## Exercise directions:
For the entries below, print exactly the lines between the line holding "The height and" and the line holding "Screen dimensions: 831x520", inclusive, and nothing else.

## Provided data:
______________________________

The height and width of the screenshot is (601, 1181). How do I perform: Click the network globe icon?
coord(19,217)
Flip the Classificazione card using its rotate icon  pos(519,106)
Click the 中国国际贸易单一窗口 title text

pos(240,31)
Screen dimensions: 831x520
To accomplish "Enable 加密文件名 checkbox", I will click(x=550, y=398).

______________________________

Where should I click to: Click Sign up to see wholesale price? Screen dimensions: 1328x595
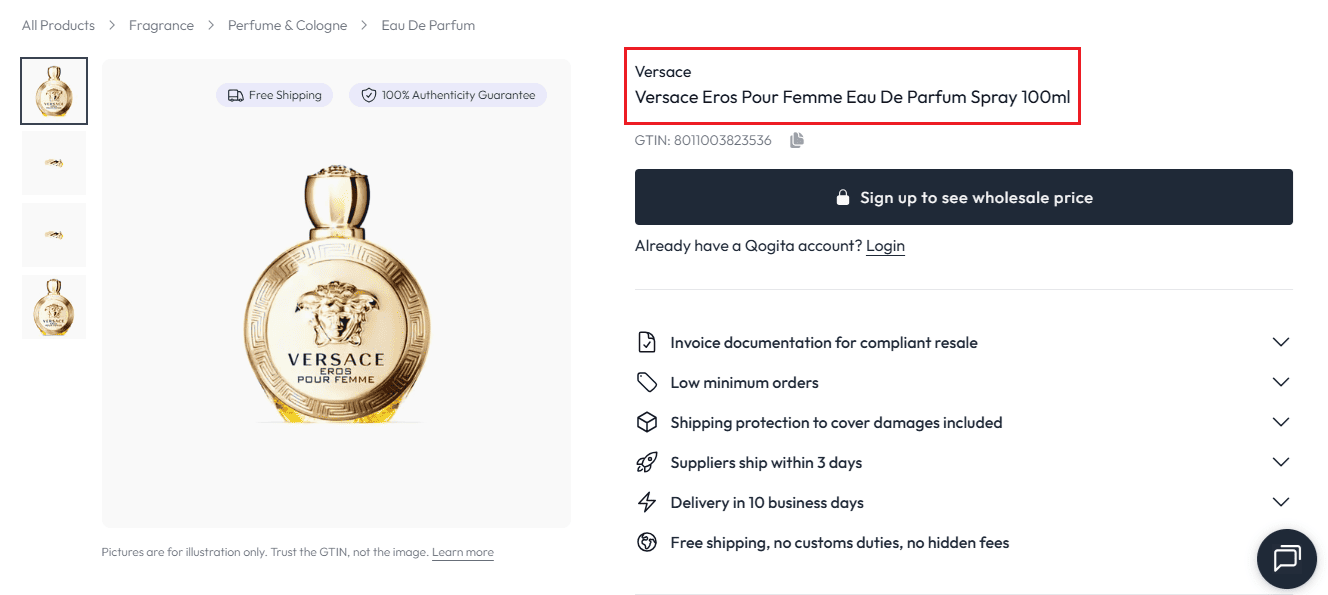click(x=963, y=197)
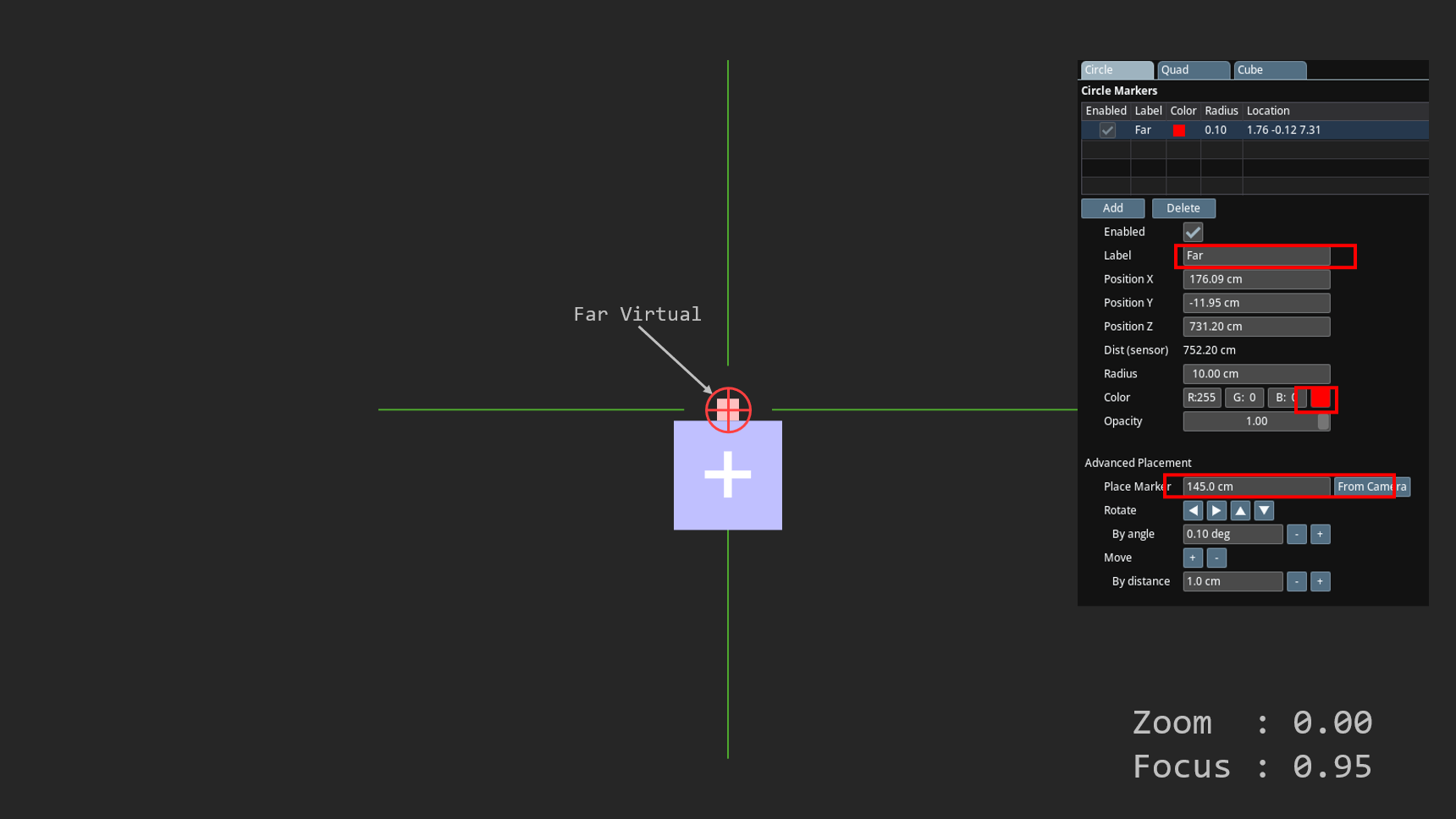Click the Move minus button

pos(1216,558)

______________________________

## Answer to this exercise:
The height and width of the screenshot is (601, 1181). How do I perform: Click the network globe icon?
coord(19,217)
Flip the Classificazione card using its rotate icon  pos(519,106)
Click the 中国国际贸易单一窗口 title text

pos(240,31)
Screen dimensions: 831x520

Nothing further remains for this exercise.